◆ **Предложенный текст**:
────────────────────
Здесь изложен достаточно важный момент для понимания того, как Хайдеггер представлял себе бытие. Остановимся на нем и попытаемся понять из текста, что беспокоит автора. А беспокоит его следующее: «по всему земному шару» есть сущее, которому, как полагает Хайдеггер, присуще бытие, но совсем непонятно, каким образом и когда на сущее уже была наложена «печать» бытия. Он понимает, что к этому действу, естественно, причастен человек, но не понятен сам механизм взаимосвязи бытия и сущего, а также причастности человека к бытию, что он и отмечает тут же ниже по тексту. А если механизм не известен, то надо отделить бытие от сущего и наделить его каким-то, в общем, мистическим свойством, когда оно ни с чем не связано, но все определяет (наподобие Единого Плотина). Вот и получается, по Хайдеггеру, что человек как бы рупор бытия, которое (бытие) «сбывается», «резко и внезапно являя свою истинную суть, потаенность», ….«определяя этим событием свою эпоху» (см. цитату выше). Но при этом ничего не говорится о том, что вещает этот рупор, не говорится и того, как человек причастен к бытию (или, может быть, к существованию?). Говорится только о том, что нечто важное, «резко и внезапно» являющееся, «сбывается», определяя тем самым ход развития цивилизации.
────────────────────
◆ **Задание**: Напишите продолжение текста о том, как Хайдеггер понимал бытие, начиная сразу после его последнего предложения.

◆ **Исходные данные**:
────────────────────
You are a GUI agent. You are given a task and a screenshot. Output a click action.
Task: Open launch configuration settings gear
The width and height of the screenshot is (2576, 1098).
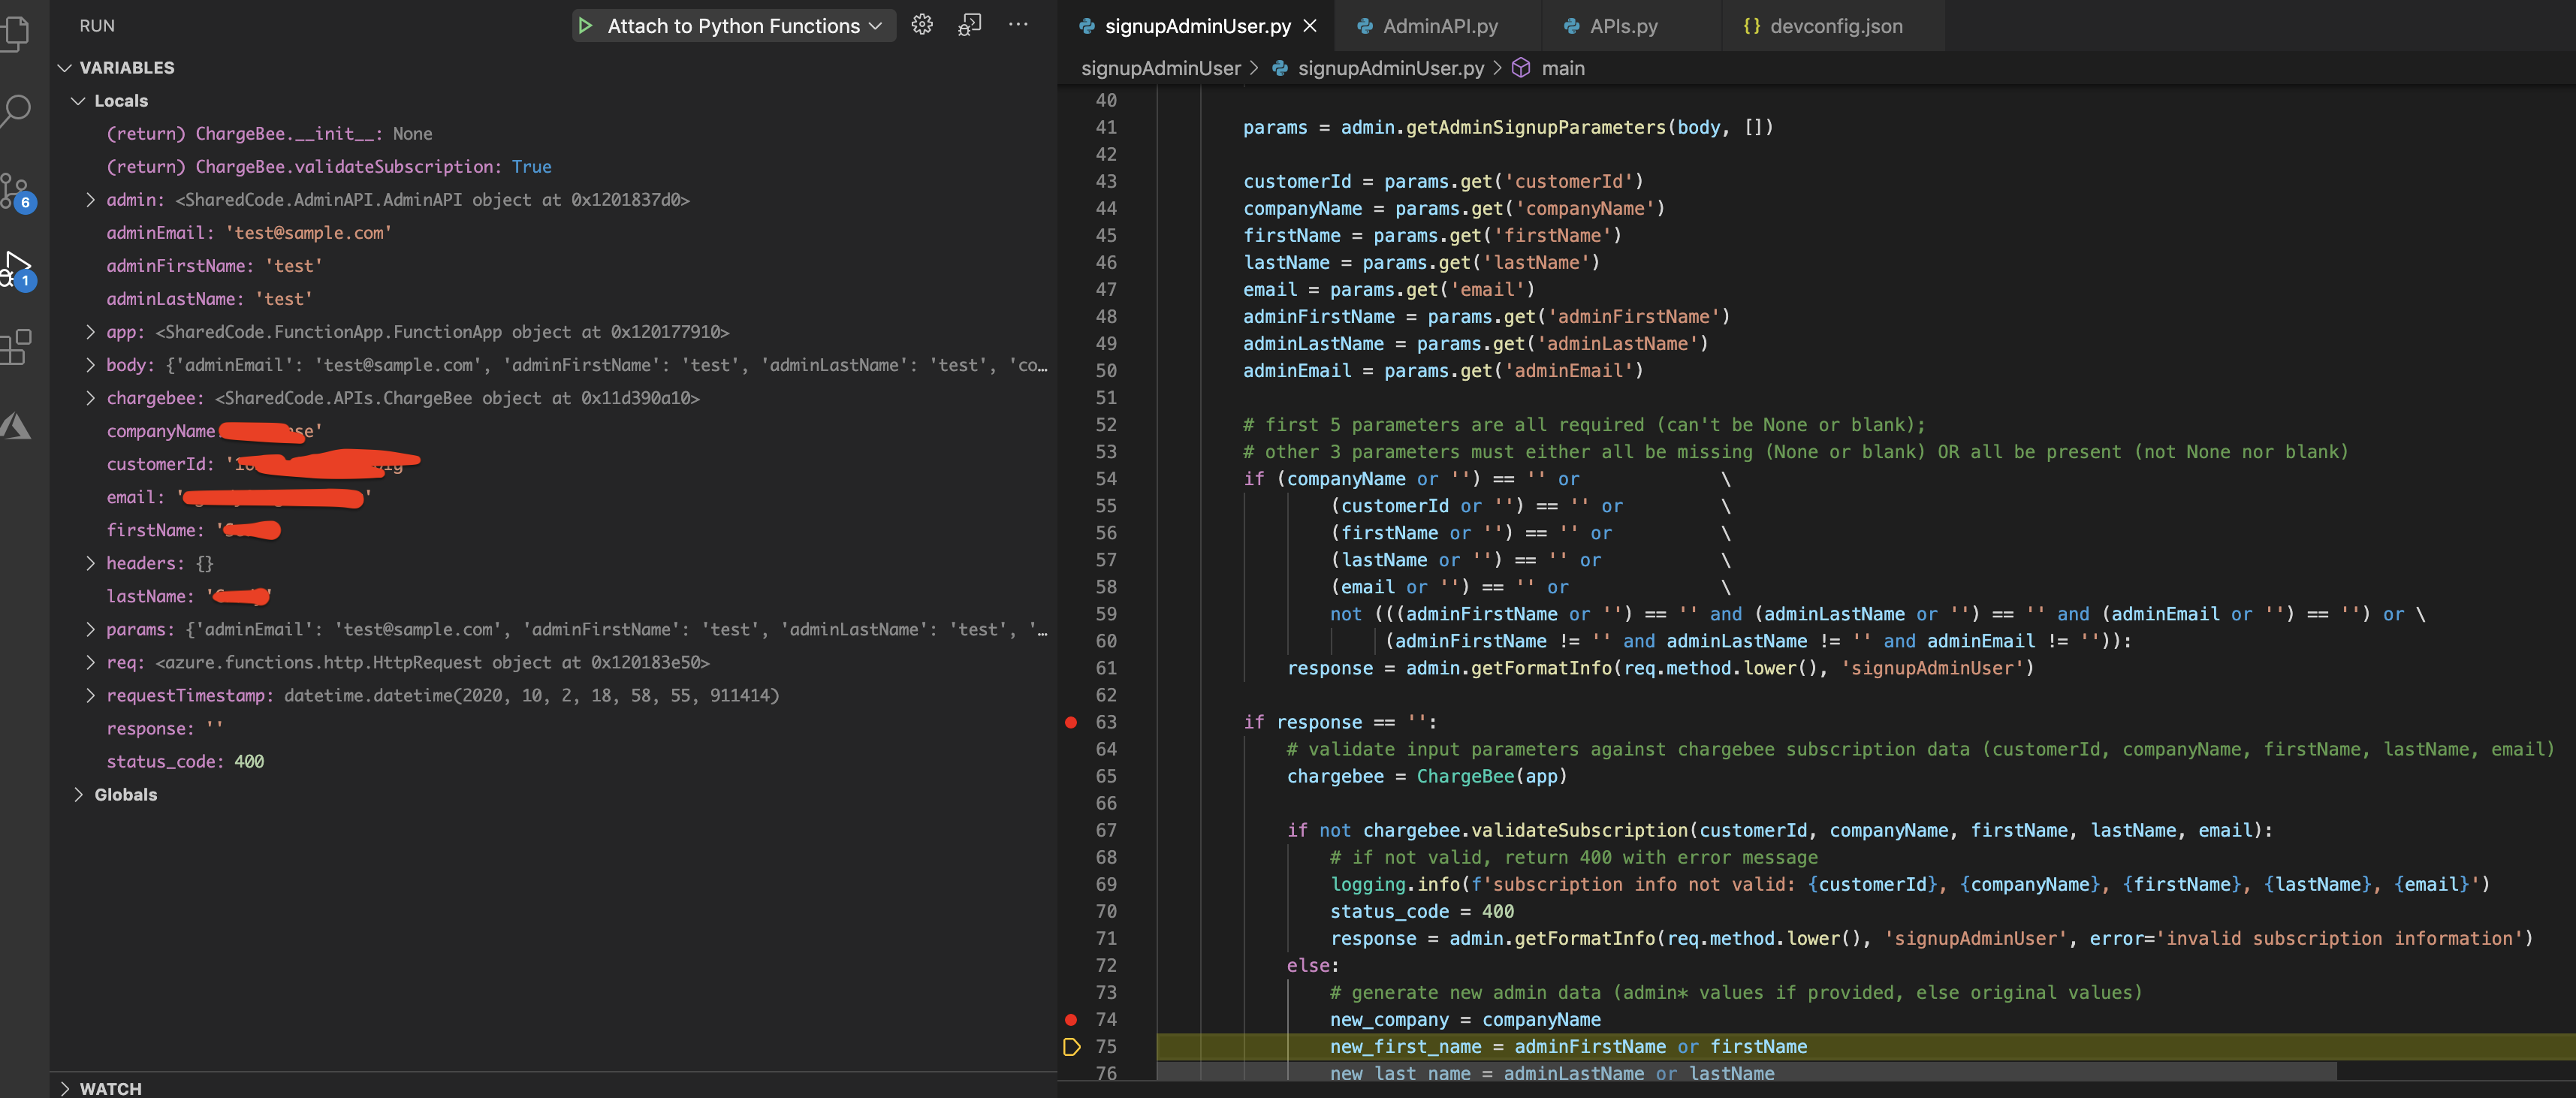pos(922,25)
────────────────────
◆ **Ответ к заданию**:
И у нас нет никакого сомнения в том, что под этим, внезапно показывающим свою «истинную суть» и сбывающимся, являются иррациональные идеи, единственной формой проявления которых служат акты интуиции, инсайта, прозрения, озарения и т. д.
Вот это, не названное Хайдеггером и не раскрытое им понятие идеи, не позволило ему подойти к самой сути бытия и к тому механизму, которым взаимосвязаны бытие с сущим, а человек и с бытием и с сущим. Отсюда и сложность хайдеггеровской терминологии и постоянное хождение вокруг чего-то неопределенного, которое он пытается нащупать, приближаясь к нему с разных сторон.
Это одна сторона вопроса соотношения бытия и сущего и причастности человека к этому. Другая же сторона заключается в том, причастно ли к бытию все то, что нас окружает и что можно соотнести с так называемыми бытийственными связками «быть» и «есть»? Но в том-то и весь «секрет», что существующее «по всему земному шару» сущее уже непричастно к бытию. Оно было к нему причастно тогда, когда только еще обретало свою форму и свою сущность в интеллекте своего созидателя (каковой, кроме человека, была сама Природа), а об этом уже никто не помнит, то есть не помнит, как оно — то или иное сущее — произошло. Вот и пришлось постфактум награждать существующее сущее-объект медалью бытия, поскольку оно ее не получило во времена своего возникновения, то есть становления в виде обретения своей формы и сущности. Когда и как это произошло, то есть, когда и как связки «быть» и «есть» «причастили» присутстующее сущее к бытию, нам неизвестно. Но нам теперь ясно одно: это был роковой шаг — он направил онтологию по ложному пути, приписав бытие уже существующему объекту и «отобрав» бытие у сущего возникающего, тем самым, предав бытие забвению.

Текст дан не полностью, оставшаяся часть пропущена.